I love the connection of Wilson to Wilder, which I find persuasive. I really do think of Wilson as a kind of playwrights’ playwrights’ playwright: the kind of dramatist, in other words, whose work everyone can appreciate and connect with, who rises above formal divisions, and whose achievements are great enough to make everyone admire them.
As for Churchill’s journalist impulse: oh yes, to be sure. That she created MAD FOREST the *way* she created it, and with such speed? Impressive, and also deeply human in a very different way. Would that playwrights were regularly sent to trouble spots all around the world and the country to do the same thing… wouldn’t that be something?
I think playwrights frequently are and do.My old roommate just got back from a massive research trip as part of the UN’s Theatre for Humans (http://www.theatreforhumans.com/). And certainly TCG has some great grants to help with international research.
Yes, there are indeed programs, which I’m glad you’ve mentioned. I’m thinking more along the lines of journalists, however. What if, say, The New York Times kept a playwright on staff to send to the front lines of wars or to difficult peace negotiations or to strikes or revolutions or natural disasters? What if that was part of the regular business of all major news organizations? Of the Department of State? Of big national non-profits like the Red Cross or USAID? That would be cool.
Just looking for new ways to get playwrights working!
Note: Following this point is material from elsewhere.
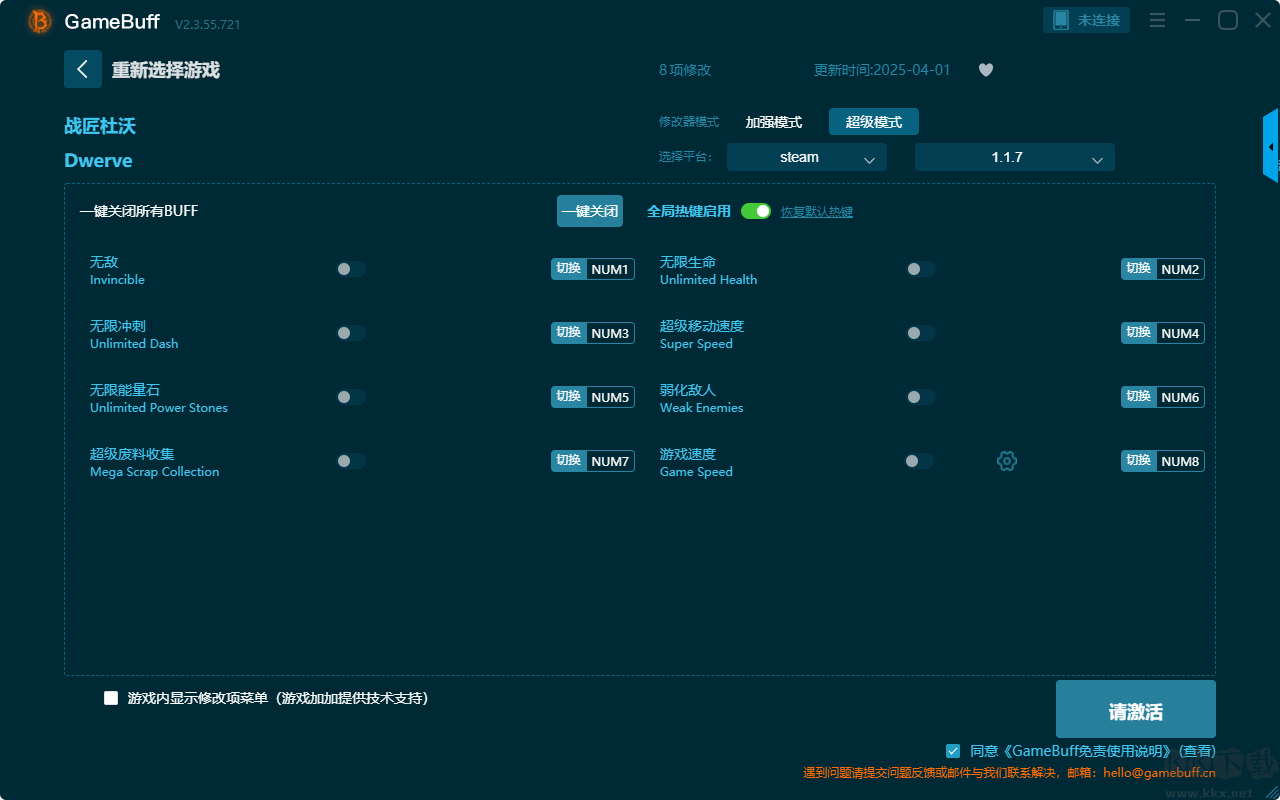Click the 请激活 activate button

click(x=1136, y=709)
I suggest that this is only an issue if one chooses to believe that an emotional response is the goal, primary or otherwise, of a work of theatre. Unfortunately, we in the Western world have been taught that an emotional response is the essential component of theatrical storytelling. If one does not make this the central rule or consideration, one can enjoy not only Churchill, but Brecht, Mamet, Stoppard and a vast array of living, contemporary playwrights who hope to expand/extend/amplify the mind, which is to me, the blend of heart and intellect that can liberate audiences and playwrights alike. If you’re always seeking a specific quality or result in any art form, you miss out on a lot of incredible experiences that don’t follow any specific set of aesthetic “rules.”
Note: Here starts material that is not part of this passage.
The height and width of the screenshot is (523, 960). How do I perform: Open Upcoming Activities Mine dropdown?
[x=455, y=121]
For me, the only criteria is whether or not a play demands the theatre as its means of expression. Everything else is weeds.
If I set up a false dichotomoy between emotional and rational responses, I should not have. I certainly didn’t intend to, or to privilege one response over another. I believe a piece of theater is most successful when it engages all parts of the human soul, honestly, and Churchill’s work does that for me, to be sure.
On the other hand… there are certain aspects of that play in particular (let’s keep the conversation focused, if we can) that are much more easily “gettable” if one is trained creator of narratives. “Reading” the structure of the play, as I did, is a rarefied skill, much though we perhaps wish it wasn’t. It’s at least more common among theater practitioners and frequent theatergoers than general audiences, and that’s what concerns me. One has to have a fluency with theater to appreciate her work in all of its intricacies.
Does it still “work” for people who don’t make theater? I think it’s safe to say yes. Does it work as well? I have doubts.